Pour quiconque connaît l’affaire des Pentagon Papers et l’histoire du Washington Post, il n’y a pas d’autre façon de le dire : cette scène est un conte de fées insultant. Robert McNamara a effectivement commandé un compte rendu sur les Pentagon Papers en 1967. Afin de s’assurer qu’il était objectif et détaillé, il n’a délibérément exercé aucune influence sur lui pendant les 18 mois qu’il a fallu pour le terminer. La chaîne de commandement dans la rédaction et l’édition de cette précieuse encyclopédie provenait de l’adjoint de McNamara, John McNaughton, et de l’assistant de McNaughton, Morton Halperin.

Halperin a nommé Leslie Gelb, analyste de recherche, pour superviser diverses équipes afin d’écrire les différents chapitres. Selon Gelb, il n’a jamais eu de difficulté à obtenir des documents une fois qu’il a invoqué le nom de McNamara. L’une des raisons pour lesquelles McNamara voulait que l’étude soit classée Top Secret était que son patron, Lyndon Johnson, ne l’apprenne pas. McNamara savait que LBJ le supprimerait. (Sheinkin, page 125) En d’autres termes, sans McNamara, il n’y aurait pas eu de Pentagon Papers. Et il n’y a aucune preuve qu’il ait jamais essayé d’empêcher la publication de ce compte rendu.

En second, l’idée que Kay Graham a été surprise par les révélations dans les Pentagon Papers ne concorde pas non plus avec le dossier. Lorsque Graham a pris le contrôle du Washington Post en 1964, le président Johnson a immédiatement déployé l’artillerie lourde pour gagner sa confiance et ses faveurs. Une des raisons pour cela était qu’il voulait l’avoir elle et le Post de son côté alors qu’il commençait à intensifier la guerre.

 

Quiconque a été témoin de la course présidentielle de 1964 entre les candidats du GOP, Barry Goldwater et Johnson, se souvient que Johnson a qualifié Goldwater de faucon extrémiste du Vietnam en disant qu’il n’enverrait pas de garçons américains pour faire ce que les soldats asiatiques devraient faire. (Joseph Goulden, Truth is the First Casualty, pages 38, 164) Comme Frédéric Logevall l’a montré dans son livre Choosing War, c’était une tromperie délibérée. À tout le moins, à l’été 1964, Johnson avait commencé à planifier une intervention américaine directe dans la guerre. (Voir Logevall, p. 128-30). Cela se ferait par l’intensification des bombardements du nord et, plus tard, par l’intervention de troupes de combat au sol. La date cible était février de 1965. Johnson l’a manquée d’un mois : les deux ont commencé en mars.
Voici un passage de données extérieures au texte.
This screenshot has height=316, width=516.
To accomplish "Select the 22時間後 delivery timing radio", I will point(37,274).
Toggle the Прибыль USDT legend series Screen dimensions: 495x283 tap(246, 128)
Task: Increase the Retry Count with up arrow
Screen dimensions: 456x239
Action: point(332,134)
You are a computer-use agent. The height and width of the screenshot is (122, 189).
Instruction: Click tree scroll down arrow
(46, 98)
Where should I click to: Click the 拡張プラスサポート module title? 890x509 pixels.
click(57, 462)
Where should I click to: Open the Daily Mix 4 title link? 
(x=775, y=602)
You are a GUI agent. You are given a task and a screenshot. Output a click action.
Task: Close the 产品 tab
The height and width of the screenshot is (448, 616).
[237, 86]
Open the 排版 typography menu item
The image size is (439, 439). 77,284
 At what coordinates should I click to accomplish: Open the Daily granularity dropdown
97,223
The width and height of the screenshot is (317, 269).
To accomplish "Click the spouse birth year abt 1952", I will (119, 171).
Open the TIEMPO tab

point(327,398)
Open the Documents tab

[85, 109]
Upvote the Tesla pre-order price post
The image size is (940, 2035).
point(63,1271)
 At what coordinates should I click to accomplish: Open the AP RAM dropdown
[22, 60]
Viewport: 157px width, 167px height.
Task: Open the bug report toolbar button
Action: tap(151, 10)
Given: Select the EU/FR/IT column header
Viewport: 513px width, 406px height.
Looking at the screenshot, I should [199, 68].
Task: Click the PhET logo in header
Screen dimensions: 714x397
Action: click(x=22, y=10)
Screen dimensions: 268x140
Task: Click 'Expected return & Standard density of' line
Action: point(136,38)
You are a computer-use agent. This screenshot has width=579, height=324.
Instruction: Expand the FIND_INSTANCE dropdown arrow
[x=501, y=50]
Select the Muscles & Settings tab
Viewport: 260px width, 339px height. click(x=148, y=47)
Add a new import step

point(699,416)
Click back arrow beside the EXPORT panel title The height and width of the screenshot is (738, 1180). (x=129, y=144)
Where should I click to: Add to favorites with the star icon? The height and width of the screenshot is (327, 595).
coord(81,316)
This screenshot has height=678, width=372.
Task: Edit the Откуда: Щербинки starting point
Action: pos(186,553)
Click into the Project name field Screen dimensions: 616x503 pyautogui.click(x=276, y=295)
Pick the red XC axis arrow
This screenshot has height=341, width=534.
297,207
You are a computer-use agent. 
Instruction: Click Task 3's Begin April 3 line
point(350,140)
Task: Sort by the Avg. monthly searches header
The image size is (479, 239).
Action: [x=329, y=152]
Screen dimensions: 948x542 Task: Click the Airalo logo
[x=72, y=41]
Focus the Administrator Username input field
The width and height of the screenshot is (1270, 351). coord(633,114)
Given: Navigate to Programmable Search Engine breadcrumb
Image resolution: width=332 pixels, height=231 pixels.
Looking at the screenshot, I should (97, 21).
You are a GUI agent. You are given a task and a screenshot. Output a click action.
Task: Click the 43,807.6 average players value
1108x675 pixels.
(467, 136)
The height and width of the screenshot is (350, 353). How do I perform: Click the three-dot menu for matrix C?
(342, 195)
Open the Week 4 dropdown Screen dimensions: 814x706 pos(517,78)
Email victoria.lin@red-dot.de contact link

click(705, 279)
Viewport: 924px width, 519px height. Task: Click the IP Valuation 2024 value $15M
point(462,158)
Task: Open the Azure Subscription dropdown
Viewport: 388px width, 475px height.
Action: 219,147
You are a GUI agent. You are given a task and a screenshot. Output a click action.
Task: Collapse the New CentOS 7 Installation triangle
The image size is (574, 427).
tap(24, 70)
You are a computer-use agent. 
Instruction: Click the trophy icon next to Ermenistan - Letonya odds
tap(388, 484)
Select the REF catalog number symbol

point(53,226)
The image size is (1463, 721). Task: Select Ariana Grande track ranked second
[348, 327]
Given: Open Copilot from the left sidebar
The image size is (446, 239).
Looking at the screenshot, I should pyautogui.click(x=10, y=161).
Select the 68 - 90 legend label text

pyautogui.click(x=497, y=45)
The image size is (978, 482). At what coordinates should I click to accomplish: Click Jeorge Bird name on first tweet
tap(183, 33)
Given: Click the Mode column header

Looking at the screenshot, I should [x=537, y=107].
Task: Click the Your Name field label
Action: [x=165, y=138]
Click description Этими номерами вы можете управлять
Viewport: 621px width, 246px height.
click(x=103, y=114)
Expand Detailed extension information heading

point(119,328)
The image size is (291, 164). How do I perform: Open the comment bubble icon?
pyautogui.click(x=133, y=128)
Devons-nous croire que Graham n’a pas entendu Johnson faire les promesses qu’il a faites en 1964 ? Était-elle alors aveugle à l’intensification aérienne à travers l’opération Rolling Thunder, et les 540 000 troupes de combat ultérieures sur le terrain en 1968 ? Et d’une façon ou d’une autre, elle n’a pas remarqué la différence ? Il n’y avait ni troupes de combat sur le terrain, ni aucune opération Rolling Thunder [Tonnerre Roulant] sur le Vietnam le jour où John F. Kennedy a été tué.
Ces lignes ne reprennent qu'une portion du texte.